* **Work instructions**
Filter on the word "computer": copy each matching line from the listing below.

[[ Entries shown open ]]

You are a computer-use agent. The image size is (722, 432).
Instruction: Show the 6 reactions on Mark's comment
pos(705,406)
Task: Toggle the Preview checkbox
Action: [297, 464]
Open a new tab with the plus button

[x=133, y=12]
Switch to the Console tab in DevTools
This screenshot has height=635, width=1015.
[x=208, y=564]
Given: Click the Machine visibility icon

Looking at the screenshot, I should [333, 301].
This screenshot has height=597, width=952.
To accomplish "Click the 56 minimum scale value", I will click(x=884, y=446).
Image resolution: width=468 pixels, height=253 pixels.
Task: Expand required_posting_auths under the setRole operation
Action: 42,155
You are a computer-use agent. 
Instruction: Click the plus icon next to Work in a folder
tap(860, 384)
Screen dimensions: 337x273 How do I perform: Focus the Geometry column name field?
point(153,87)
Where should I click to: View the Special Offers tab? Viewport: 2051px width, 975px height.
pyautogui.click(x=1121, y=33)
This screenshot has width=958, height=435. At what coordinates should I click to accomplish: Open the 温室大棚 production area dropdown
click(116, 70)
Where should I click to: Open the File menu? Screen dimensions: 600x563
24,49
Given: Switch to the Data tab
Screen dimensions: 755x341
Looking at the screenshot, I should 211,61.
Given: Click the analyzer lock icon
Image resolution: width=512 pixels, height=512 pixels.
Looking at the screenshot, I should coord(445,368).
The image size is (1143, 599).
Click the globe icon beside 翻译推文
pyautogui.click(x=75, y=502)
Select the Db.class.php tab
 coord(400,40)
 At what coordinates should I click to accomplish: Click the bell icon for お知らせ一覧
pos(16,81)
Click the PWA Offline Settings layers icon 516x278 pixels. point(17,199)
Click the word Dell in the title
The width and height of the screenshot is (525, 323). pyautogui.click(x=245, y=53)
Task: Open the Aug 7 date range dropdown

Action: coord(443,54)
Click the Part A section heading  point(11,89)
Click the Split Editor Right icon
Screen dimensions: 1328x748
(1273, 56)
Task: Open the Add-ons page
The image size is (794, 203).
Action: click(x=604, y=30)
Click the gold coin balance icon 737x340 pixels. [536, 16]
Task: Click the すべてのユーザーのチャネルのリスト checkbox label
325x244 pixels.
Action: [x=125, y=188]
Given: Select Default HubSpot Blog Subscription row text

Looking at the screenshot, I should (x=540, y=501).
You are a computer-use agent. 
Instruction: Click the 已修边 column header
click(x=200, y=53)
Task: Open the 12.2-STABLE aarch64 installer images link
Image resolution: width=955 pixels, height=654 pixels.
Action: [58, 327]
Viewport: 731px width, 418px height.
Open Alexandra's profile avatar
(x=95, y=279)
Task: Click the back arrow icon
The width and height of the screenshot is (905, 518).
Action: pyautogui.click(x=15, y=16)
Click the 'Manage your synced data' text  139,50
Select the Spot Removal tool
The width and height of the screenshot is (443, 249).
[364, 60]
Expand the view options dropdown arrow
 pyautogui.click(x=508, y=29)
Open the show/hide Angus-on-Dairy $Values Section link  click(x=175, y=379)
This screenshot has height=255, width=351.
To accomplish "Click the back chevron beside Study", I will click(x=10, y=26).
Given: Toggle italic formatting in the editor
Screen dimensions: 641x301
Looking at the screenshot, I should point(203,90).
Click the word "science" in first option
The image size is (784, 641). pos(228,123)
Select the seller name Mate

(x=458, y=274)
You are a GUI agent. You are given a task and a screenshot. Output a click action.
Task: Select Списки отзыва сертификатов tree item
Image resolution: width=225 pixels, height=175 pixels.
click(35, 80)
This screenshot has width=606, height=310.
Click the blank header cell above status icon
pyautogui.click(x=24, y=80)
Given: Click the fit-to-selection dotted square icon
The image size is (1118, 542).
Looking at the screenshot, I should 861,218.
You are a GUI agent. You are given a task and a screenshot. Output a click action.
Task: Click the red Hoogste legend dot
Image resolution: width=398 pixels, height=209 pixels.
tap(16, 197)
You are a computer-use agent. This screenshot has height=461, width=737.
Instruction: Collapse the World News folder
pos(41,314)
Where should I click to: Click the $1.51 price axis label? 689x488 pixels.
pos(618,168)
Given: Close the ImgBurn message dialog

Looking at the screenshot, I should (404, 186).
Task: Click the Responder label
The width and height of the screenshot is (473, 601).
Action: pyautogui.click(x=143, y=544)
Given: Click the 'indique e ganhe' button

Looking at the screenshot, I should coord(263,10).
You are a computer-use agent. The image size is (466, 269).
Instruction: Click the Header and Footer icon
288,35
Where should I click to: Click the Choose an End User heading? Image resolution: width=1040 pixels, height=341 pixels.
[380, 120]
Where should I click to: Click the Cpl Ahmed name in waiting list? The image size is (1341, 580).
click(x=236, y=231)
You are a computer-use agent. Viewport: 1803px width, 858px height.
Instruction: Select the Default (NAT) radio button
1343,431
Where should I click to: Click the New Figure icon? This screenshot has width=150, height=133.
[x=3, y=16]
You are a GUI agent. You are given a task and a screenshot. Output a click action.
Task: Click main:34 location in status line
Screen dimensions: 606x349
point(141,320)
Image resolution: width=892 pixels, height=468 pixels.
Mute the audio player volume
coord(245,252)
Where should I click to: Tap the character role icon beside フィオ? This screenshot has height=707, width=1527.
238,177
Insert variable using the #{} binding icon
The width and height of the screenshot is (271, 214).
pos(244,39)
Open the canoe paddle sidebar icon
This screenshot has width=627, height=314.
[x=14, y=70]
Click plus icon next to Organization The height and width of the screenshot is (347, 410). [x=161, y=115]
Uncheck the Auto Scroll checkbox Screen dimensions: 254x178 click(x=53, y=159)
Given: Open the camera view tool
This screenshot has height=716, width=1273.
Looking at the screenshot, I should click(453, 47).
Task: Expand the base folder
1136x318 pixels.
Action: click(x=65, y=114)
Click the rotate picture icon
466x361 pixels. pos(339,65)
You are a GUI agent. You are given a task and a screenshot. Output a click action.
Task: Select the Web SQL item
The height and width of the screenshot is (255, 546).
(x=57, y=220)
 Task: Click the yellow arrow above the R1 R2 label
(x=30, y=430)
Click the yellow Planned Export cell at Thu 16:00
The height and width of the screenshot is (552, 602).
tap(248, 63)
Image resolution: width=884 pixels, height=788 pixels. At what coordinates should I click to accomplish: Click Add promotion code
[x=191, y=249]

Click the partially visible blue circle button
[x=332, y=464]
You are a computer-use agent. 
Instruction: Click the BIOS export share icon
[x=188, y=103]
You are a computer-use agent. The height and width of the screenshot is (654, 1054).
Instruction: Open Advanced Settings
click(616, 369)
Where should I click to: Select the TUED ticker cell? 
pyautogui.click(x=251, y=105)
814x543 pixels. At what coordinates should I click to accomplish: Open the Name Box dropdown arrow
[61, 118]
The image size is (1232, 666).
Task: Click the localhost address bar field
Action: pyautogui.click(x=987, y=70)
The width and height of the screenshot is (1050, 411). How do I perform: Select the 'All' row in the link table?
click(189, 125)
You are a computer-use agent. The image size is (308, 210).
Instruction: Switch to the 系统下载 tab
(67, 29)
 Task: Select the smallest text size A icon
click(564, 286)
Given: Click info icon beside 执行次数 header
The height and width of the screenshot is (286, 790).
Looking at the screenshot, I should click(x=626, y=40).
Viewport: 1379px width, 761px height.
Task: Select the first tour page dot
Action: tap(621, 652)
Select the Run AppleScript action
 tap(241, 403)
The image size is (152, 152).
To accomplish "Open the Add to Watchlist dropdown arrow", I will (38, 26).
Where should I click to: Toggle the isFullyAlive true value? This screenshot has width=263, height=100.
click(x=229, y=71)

[[ Entries shown closed ]]

* **Exercise answer**
You are a computer-use agent. The image size is (722, 432).
You are a computer-use agent. 
You are a computer-use agent. 
You are a computer-use agent. This screenshot has height=461, width=737.
You are a computer-use agent. The image size is (466, 269).
You are a computer-use agent. Viewport: 1803px width, 858px height.
You are a computer-use agent. 
You are a computer-use agent. The height and width of the screenshot is (654, 1054).
You are a computer-use agent. The image size is (308, 210).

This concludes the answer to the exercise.